**DO THIS**
Edit the records below by changing "coordinate pair" to "pair of numbers", leaving every other word as it stands.
+ + + + +
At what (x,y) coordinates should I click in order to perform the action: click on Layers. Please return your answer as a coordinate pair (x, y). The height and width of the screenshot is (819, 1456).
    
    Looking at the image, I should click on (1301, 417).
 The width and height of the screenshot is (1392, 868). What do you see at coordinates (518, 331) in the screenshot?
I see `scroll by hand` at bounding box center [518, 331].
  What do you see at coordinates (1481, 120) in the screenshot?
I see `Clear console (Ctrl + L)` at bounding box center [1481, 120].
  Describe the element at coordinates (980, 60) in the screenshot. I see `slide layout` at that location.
+ + + + +
**RESULT OF THE EXERCISE**
At what (x,y) coordinates should I click in order to perform the action: click on Layers. Please return your answer as a pair of numbers (x, y). The height and width of the screenshot is (819, 1456).
    
    Looking at the image, I should click on (1301, 417).
 The width and height of the screenshot is (1392, 868). What do you see at coordinates (518, 331) in the screenshot?
I see `scroll by hand` at bounding box center [518, 331].
  What do you see at coordinates (1481, 120) in the screenshot?
I see `Clear console (Ctrl + L)` at bounding box center [1481, 120].
  Describe the element at coordinates (980, 60) in the screenshot. I see `slide layout` at that location.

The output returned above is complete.